For water itself has been washed. Fire itself has been purified as by fire. Water is no longer the water into which slaves were flung to feed the fishes. Fire is no longer that fire through which children were passed to Moloch. Flowers smell no more of the forgotten garlands gathered in the garden of Priapus; stars stand no more as signs of the far frigidity of gods as cold as those cold fires. They are like all new things newly made and awaiting new names, from one who shall come to name them. Neither the universe nor the earth have now any longer the old sinister significance of the world. They await a new reconciliation with man, but they are already capable of being reconciled. Man has stripped from his soul the last rag of nature worship, and can return to nature.
-- From Saint Francis
I think this is one of Chesterton's most remarkable passages. It occured to me today as I was thinking about the Christian Anglo-Saxon poetry of Caedmon and The Dream of the Rood. When I think of those poems, of the whole spiritual and mental world preserved in them, the epithet that leaps to mind is clean. There is a freshness, a naivety, a Spring-time youthfulness in them, as though the sun and moon had been new-minted and a dew lay over all Creation. They seem to belong to a world so much younger and heartier than the Roman Empire.
Chesterton was certainly a man who could "appreciate atmospheres". I think this might be his very greatest gift. He had the most astounding ability to take the pulse of an era, a nation, or an environment. It is to be seen in his description (in Orthodoxy) of the pre-Christian world as a place grown sick and weary of the "Inner Light", or his insight (in The Everlasting Man) that the myths and legends of pagan cultures were hardly believed by anybody, or his diagnosis of Theosophistic and esoteric cults as a hierarchy of mysteries whose ultimate mystery is that there is no God.

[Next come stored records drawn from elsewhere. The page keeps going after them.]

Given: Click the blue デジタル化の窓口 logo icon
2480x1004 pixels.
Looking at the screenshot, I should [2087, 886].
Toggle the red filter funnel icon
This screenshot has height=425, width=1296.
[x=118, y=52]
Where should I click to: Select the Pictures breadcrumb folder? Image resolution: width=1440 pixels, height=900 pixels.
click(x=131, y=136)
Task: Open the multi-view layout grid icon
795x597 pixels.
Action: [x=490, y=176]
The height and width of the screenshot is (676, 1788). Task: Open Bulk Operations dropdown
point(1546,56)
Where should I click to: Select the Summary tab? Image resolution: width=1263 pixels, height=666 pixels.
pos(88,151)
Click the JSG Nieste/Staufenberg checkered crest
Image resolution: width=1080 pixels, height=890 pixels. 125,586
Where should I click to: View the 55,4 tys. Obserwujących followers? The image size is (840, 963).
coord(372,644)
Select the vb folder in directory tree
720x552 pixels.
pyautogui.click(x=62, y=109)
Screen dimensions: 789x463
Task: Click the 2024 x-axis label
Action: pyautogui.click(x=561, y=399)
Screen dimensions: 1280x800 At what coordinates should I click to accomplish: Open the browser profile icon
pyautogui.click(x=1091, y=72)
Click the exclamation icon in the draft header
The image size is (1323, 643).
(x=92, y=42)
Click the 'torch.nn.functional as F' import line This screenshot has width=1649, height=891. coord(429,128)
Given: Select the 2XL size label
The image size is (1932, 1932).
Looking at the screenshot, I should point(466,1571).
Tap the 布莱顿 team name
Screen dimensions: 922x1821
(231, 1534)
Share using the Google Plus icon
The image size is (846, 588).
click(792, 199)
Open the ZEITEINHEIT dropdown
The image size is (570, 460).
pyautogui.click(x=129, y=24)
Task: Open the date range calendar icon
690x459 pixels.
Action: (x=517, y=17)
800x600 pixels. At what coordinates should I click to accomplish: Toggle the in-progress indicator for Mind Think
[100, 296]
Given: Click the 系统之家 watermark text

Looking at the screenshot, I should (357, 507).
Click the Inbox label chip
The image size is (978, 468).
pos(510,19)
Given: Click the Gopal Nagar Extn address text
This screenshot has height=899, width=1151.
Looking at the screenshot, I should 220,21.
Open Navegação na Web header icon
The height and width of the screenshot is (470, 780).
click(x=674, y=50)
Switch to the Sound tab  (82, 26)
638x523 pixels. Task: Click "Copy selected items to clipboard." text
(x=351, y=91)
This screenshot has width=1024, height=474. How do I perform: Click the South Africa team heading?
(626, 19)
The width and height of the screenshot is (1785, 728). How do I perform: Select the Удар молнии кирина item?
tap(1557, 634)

Sometimes I think his sensitivity to atmosphere was even, perhaps, what led him astray. His staunch support for World War One came mostly from a horror of what he called "Prussianim", which he saw as an anti-chivalric, anti-Christian, bullying philosophy of Blood and Iron that would corrupt the soul of Europe if permitted. I do not know if he was right; but it seems a very abstract motivation for an unspeakably bloody war.